Une table ronde des pays de la conférence internationale sur la région des grands lacs vient de se clôturer à Bujumbura, la capitale économique du Burundi. Les experts de cette communauté ont débattu sur la paix, la sécurité ainsi que les mécanismes de réconciliation internes à la conférence.

La question d’insécurité qui prévaut à l’est de la République démocratique du Congo n’a pas été abordée ouvertement.

Dans une interview accordée à la presse, le colonel Aristide Botonga, expert du mécanisme conjoint de vérification élargi (MCVE), qui est l’organe militaire de la CIRGL, a précisé que « nous nous sommes déjà saisis du conflit congolo-rwandais ».

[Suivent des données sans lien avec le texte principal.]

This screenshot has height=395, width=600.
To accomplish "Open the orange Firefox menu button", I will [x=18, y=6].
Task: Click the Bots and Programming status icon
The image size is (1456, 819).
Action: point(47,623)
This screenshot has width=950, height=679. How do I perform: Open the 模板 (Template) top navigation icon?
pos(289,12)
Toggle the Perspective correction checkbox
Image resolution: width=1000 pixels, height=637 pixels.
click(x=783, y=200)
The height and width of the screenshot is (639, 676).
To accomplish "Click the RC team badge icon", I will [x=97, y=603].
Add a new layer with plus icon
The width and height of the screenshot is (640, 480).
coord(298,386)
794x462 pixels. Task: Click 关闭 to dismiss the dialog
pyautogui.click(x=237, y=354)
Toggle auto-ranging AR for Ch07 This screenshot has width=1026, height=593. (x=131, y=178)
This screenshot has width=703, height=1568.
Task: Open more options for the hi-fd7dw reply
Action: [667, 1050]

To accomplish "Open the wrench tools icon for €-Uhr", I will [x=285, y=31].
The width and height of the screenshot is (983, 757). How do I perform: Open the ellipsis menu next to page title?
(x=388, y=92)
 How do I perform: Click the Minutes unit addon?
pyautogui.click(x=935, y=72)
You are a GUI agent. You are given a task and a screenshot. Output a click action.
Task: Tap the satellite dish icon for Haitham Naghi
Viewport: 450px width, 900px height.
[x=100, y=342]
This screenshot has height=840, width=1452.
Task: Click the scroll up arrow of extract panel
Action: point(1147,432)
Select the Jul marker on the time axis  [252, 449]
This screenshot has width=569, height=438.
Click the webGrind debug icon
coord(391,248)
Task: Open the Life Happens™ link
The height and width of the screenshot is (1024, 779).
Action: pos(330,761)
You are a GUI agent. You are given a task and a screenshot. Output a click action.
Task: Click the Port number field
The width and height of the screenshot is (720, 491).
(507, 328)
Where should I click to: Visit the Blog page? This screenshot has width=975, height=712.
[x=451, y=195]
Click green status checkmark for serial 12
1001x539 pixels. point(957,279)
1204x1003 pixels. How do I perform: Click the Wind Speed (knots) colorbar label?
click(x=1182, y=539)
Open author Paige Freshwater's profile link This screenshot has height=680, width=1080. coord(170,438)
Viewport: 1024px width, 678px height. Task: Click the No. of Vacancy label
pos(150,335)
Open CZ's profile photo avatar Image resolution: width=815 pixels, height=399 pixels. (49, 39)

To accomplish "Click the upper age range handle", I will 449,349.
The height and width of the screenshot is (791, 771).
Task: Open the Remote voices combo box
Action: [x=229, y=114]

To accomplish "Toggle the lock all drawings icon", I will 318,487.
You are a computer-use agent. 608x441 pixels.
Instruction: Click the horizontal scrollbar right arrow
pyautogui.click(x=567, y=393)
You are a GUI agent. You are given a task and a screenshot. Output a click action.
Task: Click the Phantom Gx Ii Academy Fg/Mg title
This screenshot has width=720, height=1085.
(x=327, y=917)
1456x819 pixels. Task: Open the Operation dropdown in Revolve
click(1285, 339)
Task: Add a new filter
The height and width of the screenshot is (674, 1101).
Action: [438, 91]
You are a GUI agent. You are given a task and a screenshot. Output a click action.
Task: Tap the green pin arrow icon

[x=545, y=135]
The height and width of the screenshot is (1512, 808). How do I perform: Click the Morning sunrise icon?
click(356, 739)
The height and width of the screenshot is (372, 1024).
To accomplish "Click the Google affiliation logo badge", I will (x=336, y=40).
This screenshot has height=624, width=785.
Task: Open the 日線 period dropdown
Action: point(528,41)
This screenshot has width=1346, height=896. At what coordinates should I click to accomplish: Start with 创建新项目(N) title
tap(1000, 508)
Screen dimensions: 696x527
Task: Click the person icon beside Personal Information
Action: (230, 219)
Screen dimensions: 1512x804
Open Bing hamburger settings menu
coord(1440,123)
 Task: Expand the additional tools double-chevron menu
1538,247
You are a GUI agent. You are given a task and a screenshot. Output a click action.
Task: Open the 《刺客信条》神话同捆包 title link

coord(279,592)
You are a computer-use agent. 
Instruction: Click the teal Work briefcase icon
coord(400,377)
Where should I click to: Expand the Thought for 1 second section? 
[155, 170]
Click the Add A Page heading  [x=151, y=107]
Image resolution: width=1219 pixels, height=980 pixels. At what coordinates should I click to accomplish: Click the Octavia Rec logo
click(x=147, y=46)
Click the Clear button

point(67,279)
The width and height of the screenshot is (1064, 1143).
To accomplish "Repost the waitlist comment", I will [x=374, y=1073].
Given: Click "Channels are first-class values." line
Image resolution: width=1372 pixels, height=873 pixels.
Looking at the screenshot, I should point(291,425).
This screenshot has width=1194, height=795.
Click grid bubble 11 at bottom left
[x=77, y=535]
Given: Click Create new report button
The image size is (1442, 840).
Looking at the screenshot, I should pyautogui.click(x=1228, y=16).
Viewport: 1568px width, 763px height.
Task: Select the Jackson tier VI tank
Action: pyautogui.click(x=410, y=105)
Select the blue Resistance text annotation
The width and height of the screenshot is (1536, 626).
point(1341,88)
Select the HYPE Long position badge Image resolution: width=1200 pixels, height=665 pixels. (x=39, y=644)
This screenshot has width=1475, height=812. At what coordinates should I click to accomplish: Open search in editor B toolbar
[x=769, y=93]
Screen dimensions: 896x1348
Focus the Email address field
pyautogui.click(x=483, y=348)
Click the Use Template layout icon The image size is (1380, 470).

« Nous avons reçu les allégations du Rwanda et celles de la RDC faisant état d’attaques sur leur territoire respectif. Moi même, je me suis rendu sur terrain. Notre rôle se limite à faire des rapports sur la situation et envoyer des recommandations à notre hiérarchie », a-t-il fait savoir dans la ville commerciale Bujumbura ce mercredi.

Selon Bernard Ntahiraja, coordinateur national du mécanisme de la CIRGL, les conséquences de l’insécurité dans l’un des pays membres se répandent dans tous les autres. Il dit que le Burundi est prêt à intervenir pour contribuer dans la restauration de la paix dans cette région comme il l’a déjà prouvé en Somalie et en République Centrafricaine. « Mais pour y arriver, c’est tout un processus diplomatique[ dont on a besoin] », a-t-il indiqué.